TypeScript types update automatically
types/next-intl.d.ts derives its types by importing en.json. No manual changes are needed — TypeScript will validate your usage of the new locale at compile time as soon as you save.
Restart the dev server
npm run devYour new language is now live. Marketing routes are accessible at /{locale}/... (e.g., /it/pricing) and the language switcher in both the marketing header and the app sidebar will show the new option.
Modifying Existing Translations
Edit the relevant messages/{locale}.json file directly. The files use a nested structure grouped by feature:
{
"auth": {
"login": {
"title": "Sign in to your account",
"submitButton": "Sign in"
},
"messages": {
"invalidCredentials": "Invalid email or password."
}
},
"dashboard": {
"title": "Dashboard"
}
}Find the key you want to change, update its value, and save. The dev server picks up changes instantly via hot reload.

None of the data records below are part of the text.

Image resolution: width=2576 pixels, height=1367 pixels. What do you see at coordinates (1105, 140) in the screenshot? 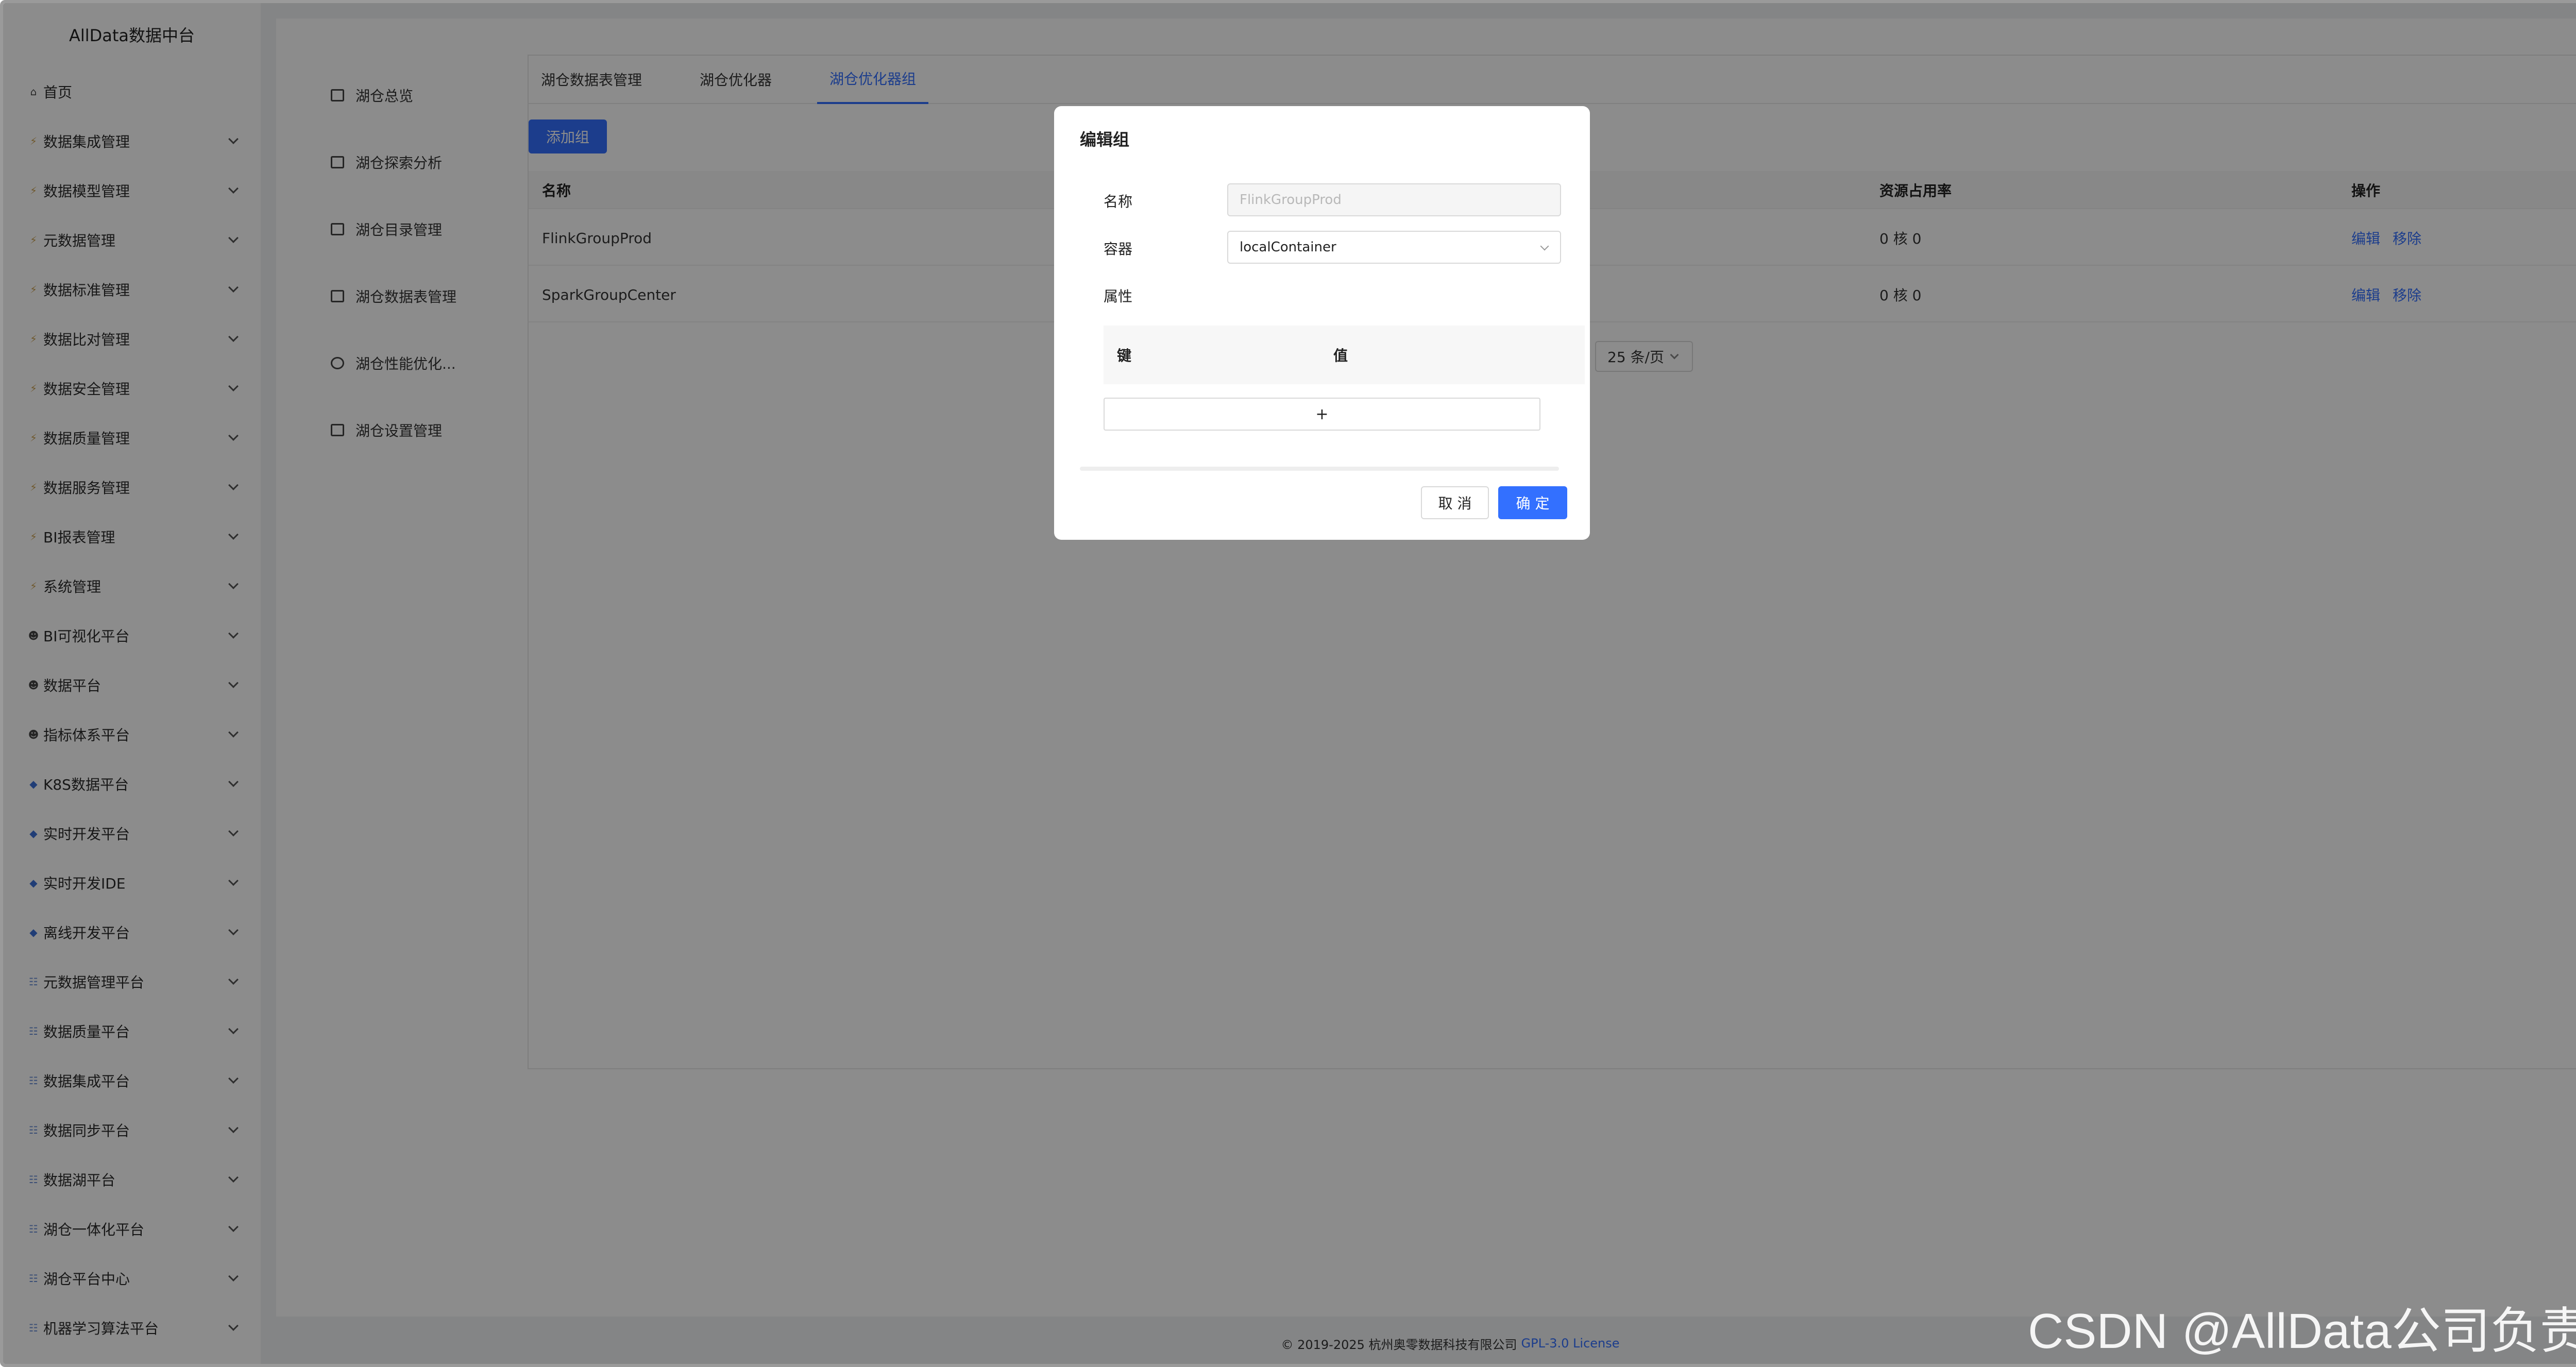
I see `modal-title: 编辑组` at bounding box center [1105, 140]. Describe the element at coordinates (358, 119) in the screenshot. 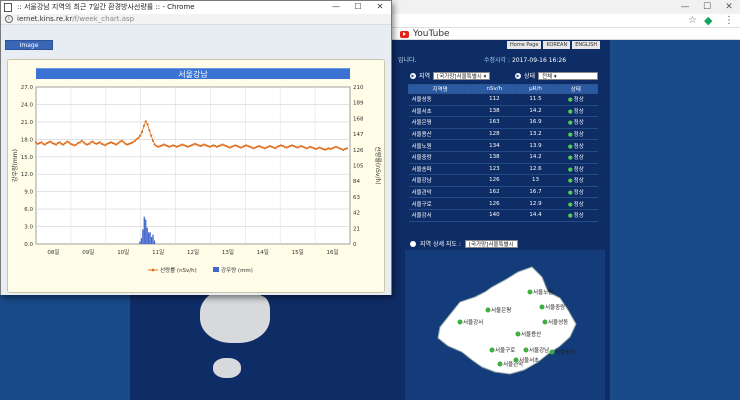

I see `right-tick-label: 168` at that location.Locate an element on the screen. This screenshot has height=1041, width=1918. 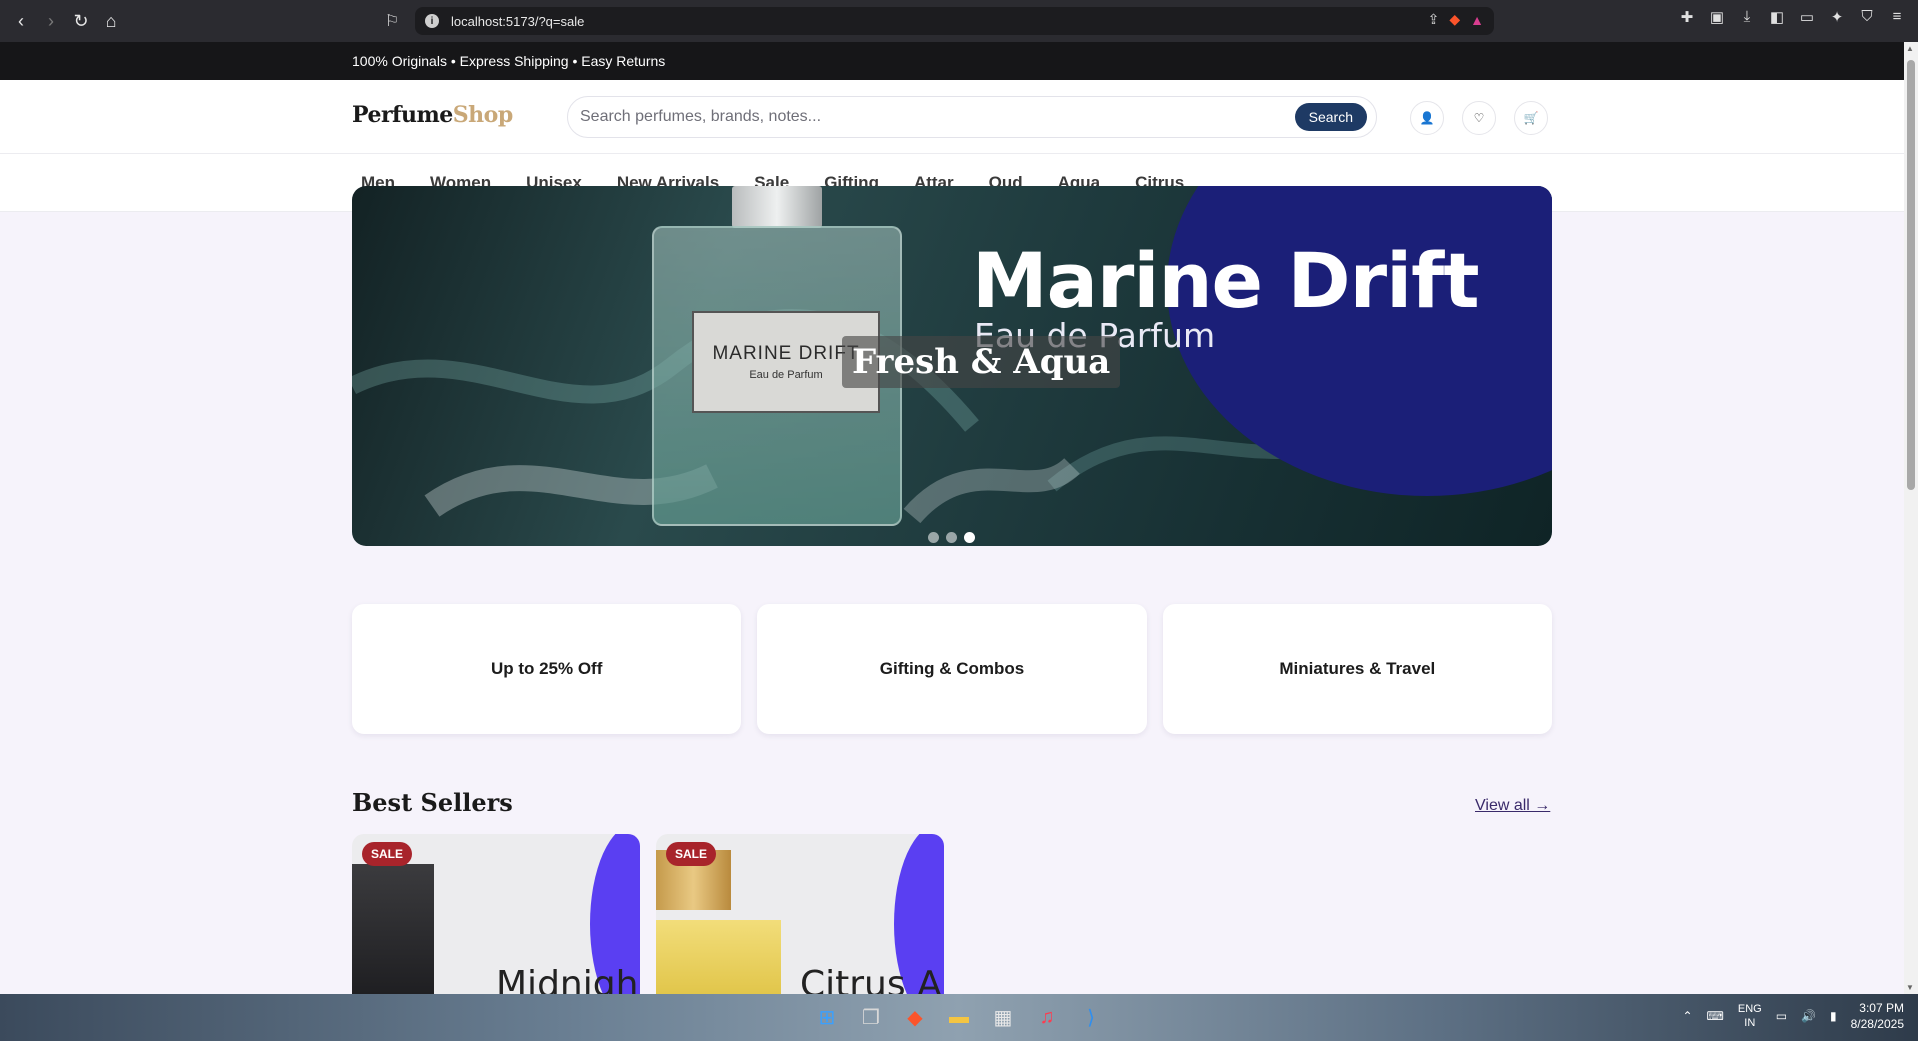
promo-label: Up to 25% Off is located at coordinates (546, 668).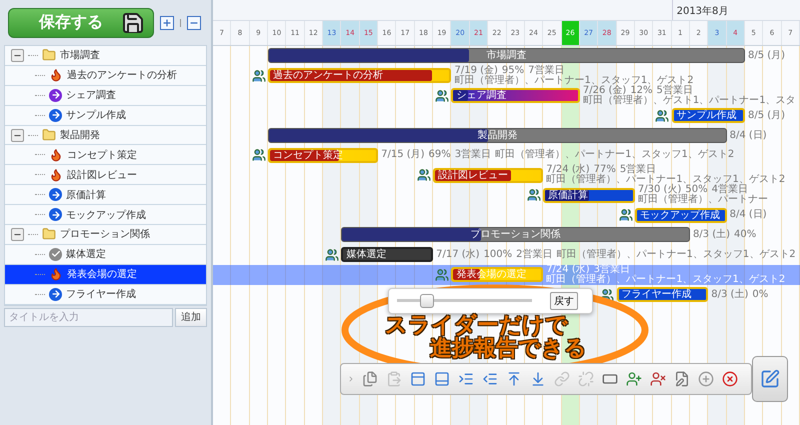  What do you see at coordinates (586, 379) in the screenshot?
I see `unlink-icon` at bounding box center [586, 379].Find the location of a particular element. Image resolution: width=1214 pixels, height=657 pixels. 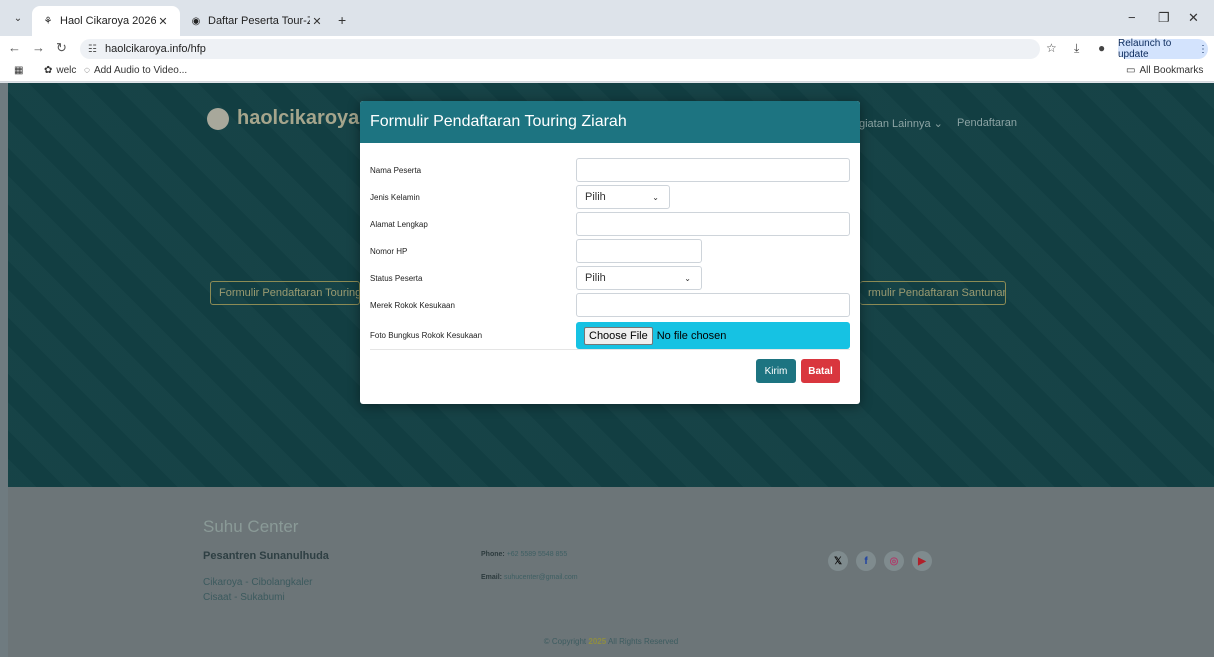

field-row-jenis-kelamin: Jenis Kelamin Pilih ⌄ is located at coordinates (610, 197).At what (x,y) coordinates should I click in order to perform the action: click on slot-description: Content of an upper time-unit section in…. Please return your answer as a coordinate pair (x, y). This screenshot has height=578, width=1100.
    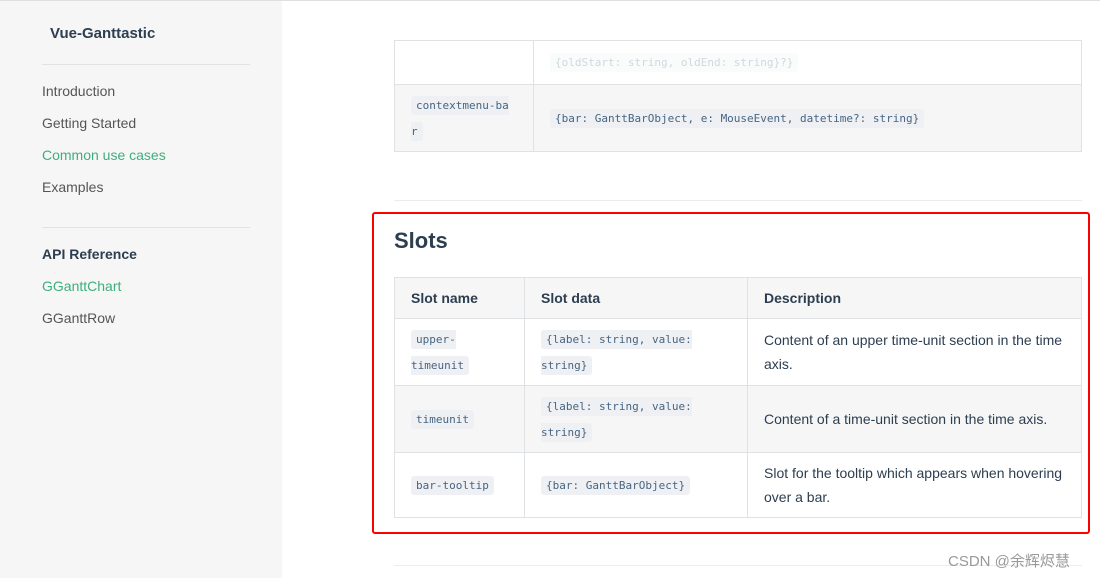
    Looking at the image, I should click on (914, 352).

When you change a key in one locale file, update all other locale files to match. A key present in en.json but missing from fr.json will render the English string as a fallback — no runtime error, but inconsistent UX.
Using Translations in Your Own Components
Server components — use the async getTranslations() function:
import { getTranslations } from "next-intl/server";
export default async function PricingPage() {
const t = await getTranslations("pricing");
return <h1>{t("title")}</h1>;
}Client components — use the useTranslations() hook:
"use client";
import { useTranslations } from "next-intl";
export function PricingCard() {
const t = useTranslations("pricing");
return <button>{t("cta")}</button>;
}The string passed to getTranslations / useTranslations is the top-level namespace key in your JSON files. Nested keys are accessed with dot notation: t("login.title").
When you add a new namespace or new keys to en.json, add the same keys to every other locale file in messages/ before shipping to production.